4

A sever I can't influence sends very broken XML.

Specifically, a Unicode WHITE STAR would get encoded as UTF-8 (E2 98 86) and then translated using a Latin-1 to HTML entity table. What I get is â 98 86 (9 bytes) in a file that's declared as utf-8 with no DTD.

I couldn't configure W3C tidy in a way that doesn't garble this irreversibly. I only found how to make lxml skip it silently. SAX uses Expat, which cannot recover after encountering this. I'd like to avoid BeautifulSoup for speed reasons.

What else is there?

5
  • 1
    Not clear: Are you saying that the server is sending the XML header: "<?xml version="1.0" encoding="UTF-8"?>" with xml somewhere containing: "&acirc\x98\x86" ? Commented Aug 26, 2010 at 18:55
  • Exactly. I don't know at what point the server encodes the entities, so I'm reluctant to just reverse it before even calling a parser. Commented Aug 26, 2010 at 19:48
  • lxml.html parser ( and probably Beautiful Soup ) can PARSE that broken XML, but they can't fix it so you get a Unicode WHITE STAR out (and I don't think you can fix it with a SAX entity handler either). You'll probably have to fix the byte stream using re.sub and htmlentitydefs before passing it to the parser. ( I wonder what sort of process can be writing such broken output ? one part of the process must think it's writing Latin-1 HTML and another thinks it's producing UTF8 XML! ) Commented Aug 26, 2010 at 20:59
  • It's an easy mistake to make in a language without native unicode support. AFAIK the server is written in PHP... Commented Aug 26, 2010 at 22:27
  • 1
    If the XML is not well formed, i.e. broken, then get whoever is generating it to generate it correctly. Similar if it does not conform to the DTD or schema which it is supposed to, return to sender. Commented Jan 22, 2013 at 10:46

2 Answers 2

2

BeautifulSoup is your best bet in this case. I suggest profiling before ruling out BeautifulSoup altogether.

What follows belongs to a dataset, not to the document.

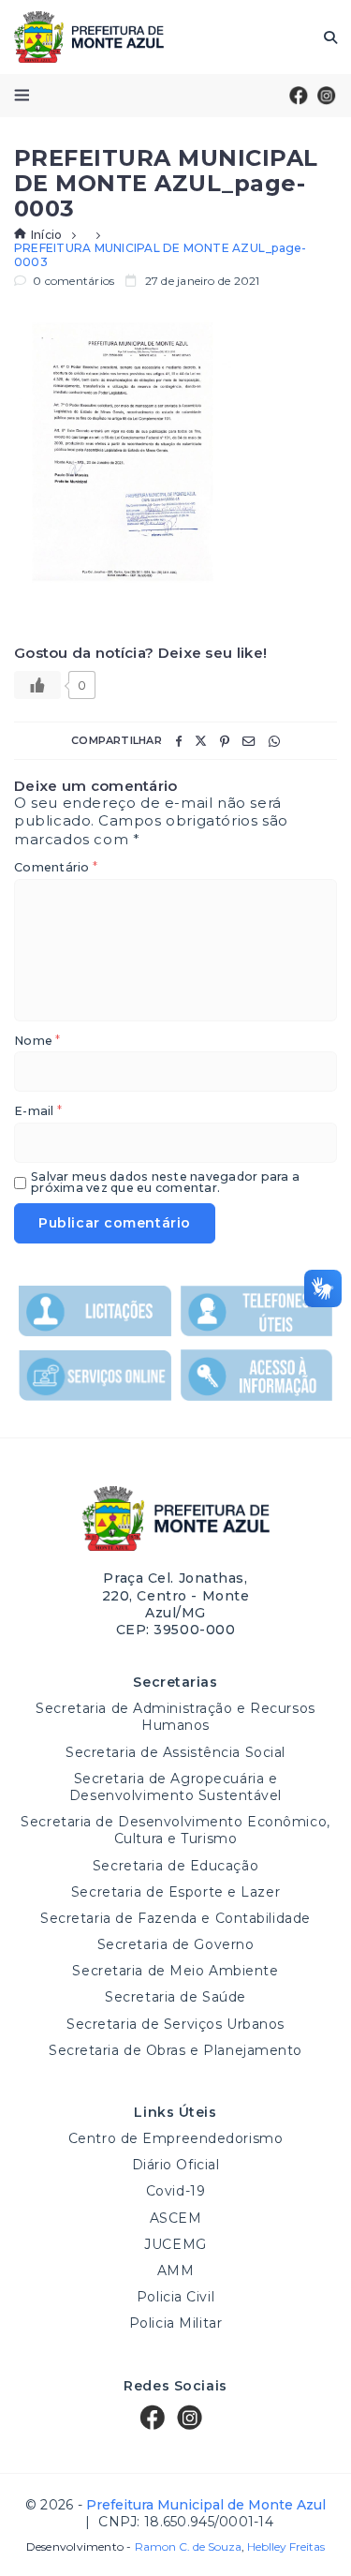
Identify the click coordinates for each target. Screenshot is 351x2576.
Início (46, 235)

Sign up to request clarification or add additional context in comments.

3 Comments

"[...] you don't really care what HTML is supposed to look like. Neither does this parser. " :-)
I did, and it's orders of magnitude slower than the lxml.objectify I'm using now (accepting a few broken strings in the UI)
@Tobias could you post some actual results and version numbers? would be useful for reference to others. Yes I know this is an old question - just in case. :)
0

Maybe something like:

import htmlentitydefs as ents
from lxml import etree  # or maybe 'html' , if the input is still more broken
def repl_ent(m): 
     return ents.entitydefs[m.group()[1:-1]]
goodxml = re.sub( '&\w+;', repl_ent, badxml )
etree.fromstring( goodxml )

3 Comments

You need to remove the five XML entities from htmlentitydefs to avoid unescaping <>.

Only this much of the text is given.